## Instructions to follow
Restate the listing below word for word, omitting any images.
╭──
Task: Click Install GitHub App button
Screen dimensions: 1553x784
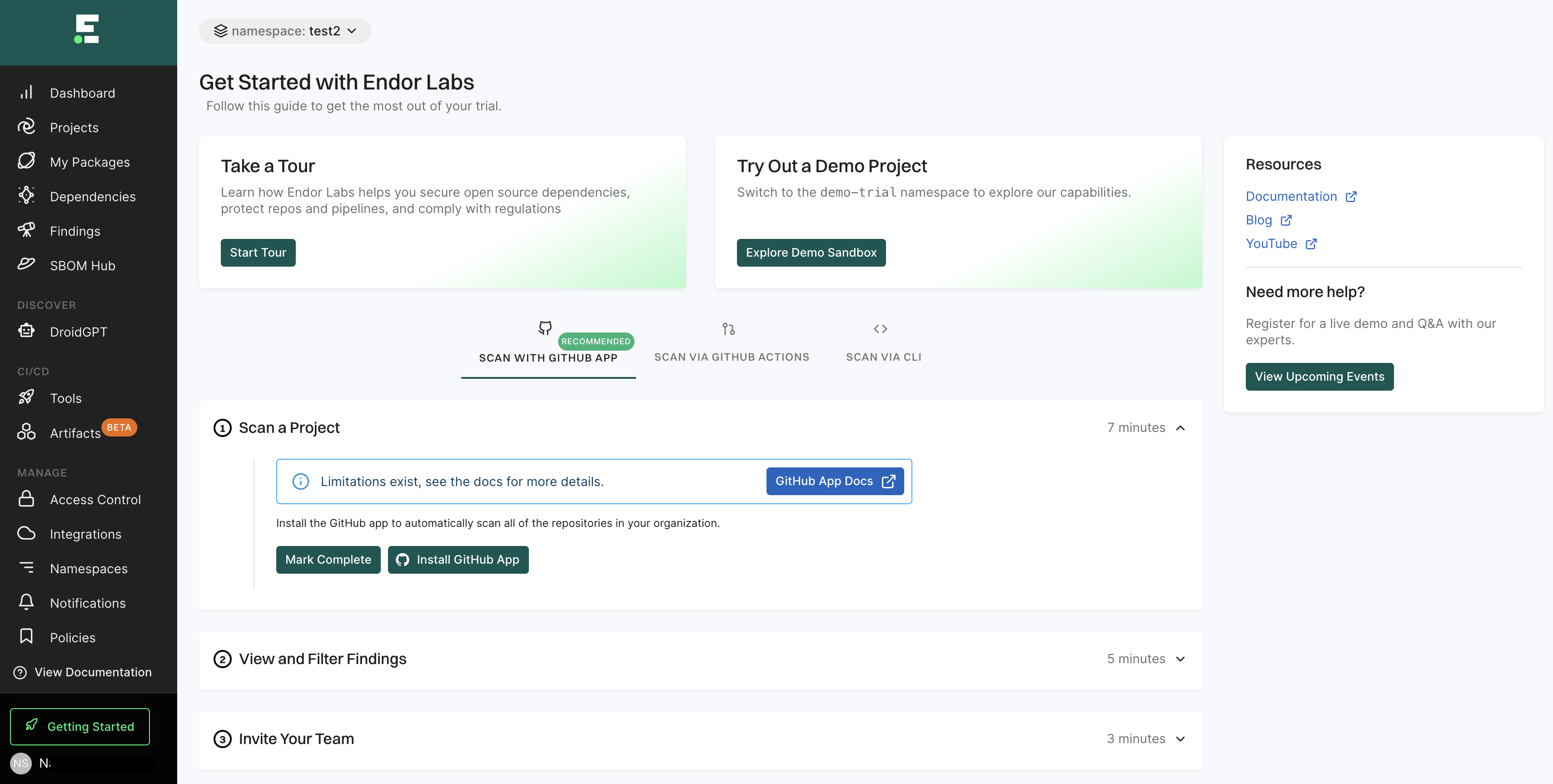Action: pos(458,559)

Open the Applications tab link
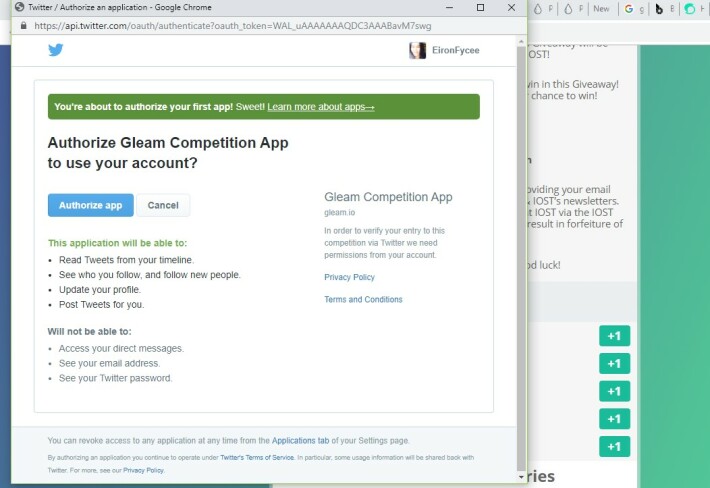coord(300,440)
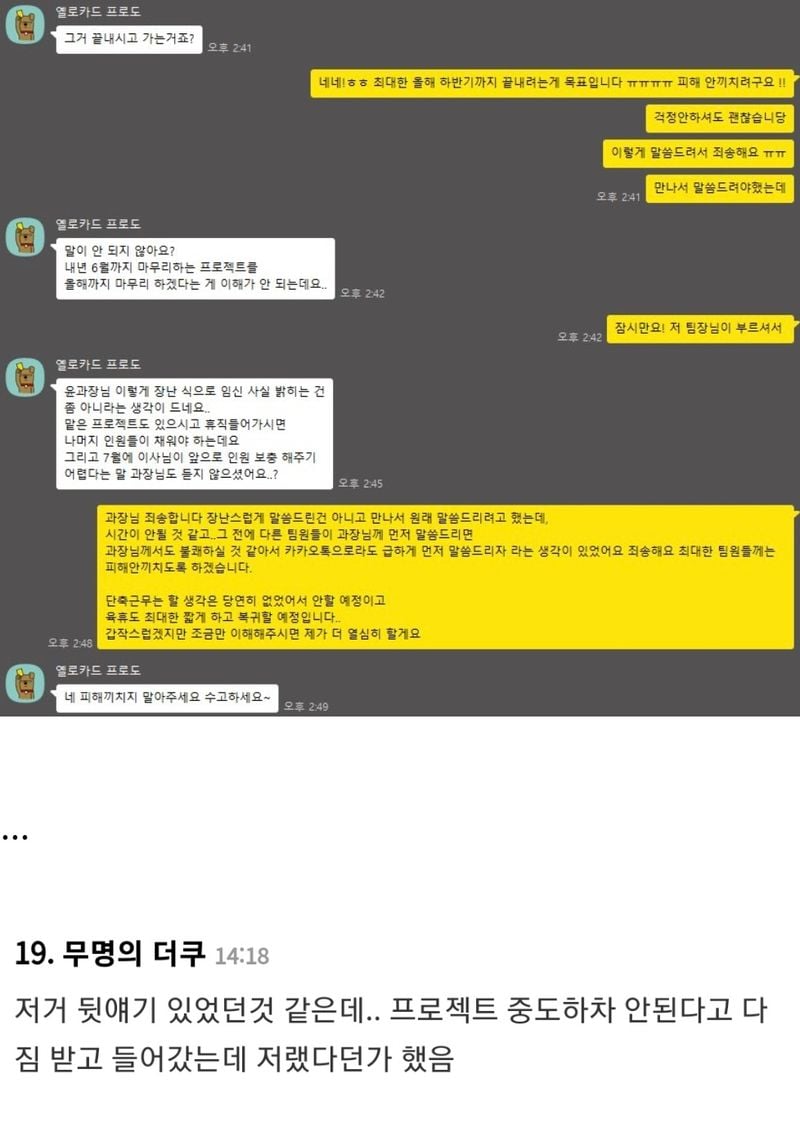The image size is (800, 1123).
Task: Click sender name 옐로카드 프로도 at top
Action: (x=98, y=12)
╰──
## Written response
Task: Click Install GitHub App button
Screen dimensions: 1553x784
Action: pos(458,559)

Open the Applications tab link
coord(300,440)
The image size is (800, 1123).
Task: Click sender name 옐로카드 프로도 at top
Action: (x=98, y=12)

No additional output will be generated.